Things that are, in fact, not true

From The Guardian:

Eliminating plastic pollution, reducing pesticide use by two-thirds,...(...)... among the targets in a new draft of a Paris-style UN agreement on biodiversity loss.

That’s not in fact true. From the UN document itself:

Reduce pollution from all sources to levels that are not harmful to biodiversity and ecosystem functions and human health, including by reducing nutrients lost to the environment by at least half, and pesticides by at least two thirds and eliminating the discharge of plastic waste.

It is the pesticide runoff which is to be reduced, not the use of pesticides. It is possible to accuse us of pedantry here but when discussing plans to rule the world we do think such details are important.

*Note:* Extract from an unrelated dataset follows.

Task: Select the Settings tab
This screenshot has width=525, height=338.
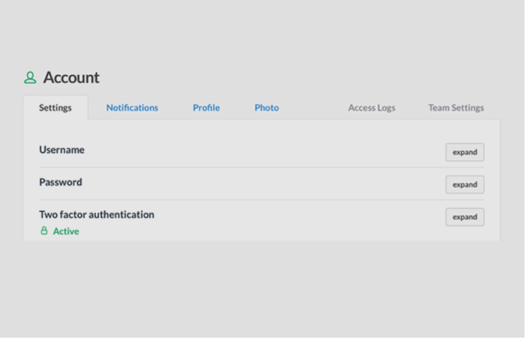Action: point(55,108)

The little bit that amuses though is this:

Goal C

The benefits from the utilization of genetic resources are shared fairly and equitably, with a substantial increase in both monetary and non-monetary benefits shared, including for the conservation and sustainable use of biodiversity.

Milestone C.1

The share of monetary benefits received by providers, including holders of traditional knowledge, has increased.

The logic here is that if in those rainforests someone discovers something like quinine again then the government of the forest should receive oodles of cash. About which, well, OK, maybe?

It’s just that this seems to rather conflict with the other current UN insistences that those covid vaccines must be delivered free, without patent restrictions, to all.

Which does seem to be the wrong way around. Those genetic resources, that biodiversity and so on, those are things that already exist. There is therefore no need to provide incentives to bring them into existence. The vaccines did not exist a year back - maybe 18 months - and the necessary vaccines for whatever next escapes from a laboratory do not as yet. Therefore some system of incentives to create them was needed, is and will be.

Yet the UN insistence is that everyone had better cough up to create incentives where none are needed, should not have to where they are. Which does seem to be alarmingly the wrong way around.

Perhaps this idea of running the world by committee isn’t quite the way to do it?